- [Work item]: Output the complete listing. Match it exactly.

- [Record set]:
┌────────

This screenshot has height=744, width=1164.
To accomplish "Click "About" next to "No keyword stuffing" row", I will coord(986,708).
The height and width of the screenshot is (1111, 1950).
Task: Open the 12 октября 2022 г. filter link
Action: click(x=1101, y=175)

└────────

- [Answer to the problem]:
This screenshot has height=744, width=1164.
To accomplish "Click "About" next to "No keyword stuffing" row", I will coord(986,708).
The height and width of the screenshot is (1111, 1950).
Task: Open the 12 октября 2022 г. filter link
Action: click(x=1101, y=175)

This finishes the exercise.